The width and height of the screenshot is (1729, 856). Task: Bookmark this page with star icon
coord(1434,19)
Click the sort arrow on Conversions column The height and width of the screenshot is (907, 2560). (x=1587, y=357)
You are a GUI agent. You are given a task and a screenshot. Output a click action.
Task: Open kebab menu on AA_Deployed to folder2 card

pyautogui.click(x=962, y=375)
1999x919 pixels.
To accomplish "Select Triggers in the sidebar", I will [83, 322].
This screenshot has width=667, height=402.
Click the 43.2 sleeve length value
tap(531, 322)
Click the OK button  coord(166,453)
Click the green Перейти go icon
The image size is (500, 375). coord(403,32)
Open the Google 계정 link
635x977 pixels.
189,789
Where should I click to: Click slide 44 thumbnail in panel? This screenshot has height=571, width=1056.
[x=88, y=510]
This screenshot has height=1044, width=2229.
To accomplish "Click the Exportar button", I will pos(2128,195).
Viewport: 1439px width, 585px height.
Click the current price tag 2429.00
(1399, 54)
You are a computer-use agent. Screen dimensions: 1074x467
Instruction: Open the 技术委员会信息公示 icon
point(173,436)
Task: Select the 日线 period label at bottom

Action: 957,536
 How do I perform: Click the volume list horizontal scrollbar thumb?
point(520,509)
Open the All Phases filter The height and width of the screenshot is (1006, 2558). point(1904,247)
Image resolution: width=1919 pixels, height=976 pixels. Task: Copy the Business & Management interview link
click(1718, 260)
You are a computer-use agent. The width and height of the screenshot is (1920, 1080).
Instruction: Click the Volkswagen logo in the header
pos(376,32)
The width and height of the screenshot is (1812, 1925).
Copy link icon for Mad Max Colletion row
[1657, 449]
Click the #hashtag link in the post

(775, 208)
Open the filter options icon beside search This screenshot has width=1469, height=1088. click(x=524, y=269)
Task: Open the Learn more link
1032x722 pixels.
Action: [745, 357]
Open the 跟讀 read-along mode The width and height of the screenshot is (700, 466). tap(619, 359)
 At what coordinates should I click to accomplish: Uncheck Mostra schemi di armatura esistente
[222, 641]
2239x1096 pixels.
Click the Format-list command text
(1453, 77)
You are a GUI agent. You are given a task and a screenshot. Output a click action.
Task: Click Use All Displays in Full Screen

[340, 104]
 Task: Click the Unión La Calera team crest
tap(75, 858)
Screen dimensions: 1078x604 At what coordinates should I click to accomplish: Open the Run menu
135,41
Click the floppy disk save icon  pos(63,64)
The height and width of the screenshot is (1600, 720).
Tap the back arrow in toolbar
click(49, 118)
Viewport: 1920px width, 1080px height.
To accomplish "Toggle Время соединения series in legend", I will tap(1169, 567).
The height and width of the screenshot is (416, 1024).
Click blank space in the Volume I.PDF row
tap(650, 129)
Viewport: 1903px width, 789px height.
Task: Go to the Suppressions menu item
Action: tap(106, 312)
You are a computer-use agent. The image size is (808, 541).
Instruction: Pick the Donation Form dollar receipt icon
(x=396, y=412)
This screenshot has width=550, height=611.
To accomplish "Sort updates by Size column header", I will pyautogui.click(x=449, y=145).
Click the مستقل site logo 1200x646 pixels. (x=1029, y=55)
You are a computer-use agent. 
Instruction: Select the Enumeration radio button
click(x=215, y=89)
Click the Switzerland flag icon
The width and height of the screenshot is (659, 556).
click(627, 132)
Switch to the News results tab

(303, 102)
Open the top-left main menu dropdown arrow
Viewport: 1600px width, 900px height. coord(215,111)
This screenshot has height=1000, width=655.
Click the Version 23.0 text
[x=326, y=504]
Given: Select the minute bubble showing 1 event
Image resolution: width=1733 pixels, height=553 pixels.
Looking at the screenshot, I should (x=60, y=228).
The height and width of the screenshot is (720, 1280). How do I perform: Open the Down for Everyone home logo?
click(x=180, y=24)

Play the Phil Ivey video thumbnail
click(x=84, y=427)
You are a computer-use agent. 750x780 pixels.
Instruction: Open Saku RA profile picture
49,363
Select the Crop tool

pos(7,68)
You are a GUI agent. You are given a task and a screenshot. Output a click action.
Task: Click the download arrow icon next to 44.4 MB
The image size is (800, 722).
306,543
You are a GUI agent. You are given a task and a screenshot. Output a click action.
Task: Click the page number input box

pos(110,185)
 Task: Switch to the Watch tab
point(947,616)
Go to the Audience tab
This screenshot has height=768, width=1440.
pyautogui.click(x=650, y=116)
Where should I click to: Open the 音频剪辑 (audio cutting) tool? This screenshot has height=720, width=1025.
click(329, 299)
——————
Please retype the whole of the material above exactly.

▶ Response box
The width and height of the screenshot is (1729, 856). Task: Bookmark this page with star icon
coord(1434,19)
Click the sort arrow on Conversions column The height and width of the screenshot is (907, 2560). (x=1587, y=357)
You are a GUI agent. You are given a task and a screenshot. Output a click action.
Task: Open kebab menu on AA_Deployed to folder2 card

pyautogui.click(x=962, y=375)
1999x919 pixels.
To accomplish "Select Triggers in the sidebar", I will [83, 322].
This screenshot has width=667, height=402.
Click the 43.2 sleeve length value
tap(531, 322)
Click the OK button  coord(166,453)
Click the green Перейти go icon
The image size is (500, 375). coord(403,32)
Open the Google 계정 link
635x977 pixels.
189,789
Where should I click to: Click slide 44 thumbnail in panel? This screenshot has height=571, width=1056.
[x=88, y=510]
This screenshot has height=1044, width=2229.
To accomplish "Click the Exportar button", I will pos(2128,195).
Viewport: 1439px width, 585px height.
Click the current price tag 2429.00
(1399, 54)
You are a computer-use agent. Screen dimensions: 1074x467
Instruction: Open the 技术委员会信息公示 icon
point(173,436)
Task: Select the 日线 period label at bottom

Action: 957,536
 How do I perform: Click the volume list horizontal scrollbar thumb?
point(520,509)
Open the All Phases filter The height and width of the screenshot is (1006, 2558). point(1904,247)
Image resolution: width=1919 pixels, height=976 pixels. Task: Copy the Business & Management interview link
click(1718, 260)
You are a computer-use agent. The width and height of the screenshot is (1920, 1080).
Instruction: Click the Volkswagen logo in the header
pos(376,32)
The width and height of the screenshot is (1812, 1925).
Copy link icon for Mad Max Colletion row
[1657, 449]
Click the #hashtag link in the post

(775, 208)
Open the filter options icon beside search This screenshot has width=1469, height=1088. click(x=524, y=269)
Task: Open the Learn more link
1032x722 pixels.
Action: [745, 357]
Open the 跟讀 read-along mode The width and height of the screenshot is (700, 466). tap(619, 359)
 At what coordinates should I click to accomplish: Uncheck Mostra schemi di armatura esistente
[222, 641]
2239x1096 pixels.
Click the Format-list command text
(1453, 77)
You are a GUI agent. You are given a task and a screenshot. Output a click action.
Task: Click Use All Displays in Full Screen

[340, 104]
 Task: Click the Unión La Calera team crest
tap(75, 858)
Screen dimensions: 1078x604 At what coordinates should I click to accomplish: Open the Run menu
135,41
Click the floppy disk save icon  pos(63,64)
The height and width of the screenshot is (1600, 720).
Tap the back arrow in toolbar
click(49, 118)
Viewport: 1920px width, 1080px height.
To accomplish "Toggle Время соединения series in legend", I will tap(1169, 567).
The height and width of the screenshot is (416, 1024).
Click blank space in the Volume I.PDF row
tap(650, 129)
Viewport: 1903px width, 789px height.
Task: Go to the Suppressions menu item
Action: tap(106, 312)
You are a computer-use agent. The image size is (808, 541).
Instruction: Pick the Donation Form dollar receipt icon
(x=396, y=412)
This screenshot has width=550, height=611.
To accomplish "Sort updates by Size column header", I will pyautogui.click(x=449, y=145).
Click the مستقل site logo 1200x646 pixels. (x=1029, y=55)
You are a computer-use agent. 
Instruction: Select the Enumeration radio button
click(x=215, y=89)
Click the Switzerland flag icon
The width and height of the screenshot is (659, 556).
click(627, 132)
Switch to the News results tab

(303, 102)
Open the top-left main menu dropdown arrow
Viewport: 1600px width, 900px height. coord(215,111)
This screenshot has height=1000, width=655.
Click the Version 23.0 text
[x=326, y=504]
Given: Select the minute bubble showing 1 event
Image resolution: width=1733 pixels, height=553 pixels.
Looking at the screenshot, I should (x=60, y=228).
The height and width of the screenshot is (720, 1280). How do I perform: Open the Down for Everyone home logo?
click(x=180, y=24)

Play the Phil Ivey video thumbnail
click(x=84, y=427)
You are a computer-use agent. 750x780 pixels.
Instruction: Open Saku RA profile picture
49,363
Select the Crop tool

pos(7,68)
You are a GUI agent. You are given a task and a screenshot. Output a click action.
Task: Click the download arrow icon next to 44.4 MB
The image size is (800, 722).
306,543
You are a GUI agent. You are given a task and a screenshot. Output a click action.
Task: Click the page number input box

pos(110,185)
 Task: Switch to the Watch tab
point(947,616)
Go to the Audience tab
This screenshot has height=768, width=1440.
pyautogui.click(x=650, y=116)
Where should I click to: Open the 音频剪辑 (audio cutting) tool? This screenshot has height=720, width=1025.
click(329, 299)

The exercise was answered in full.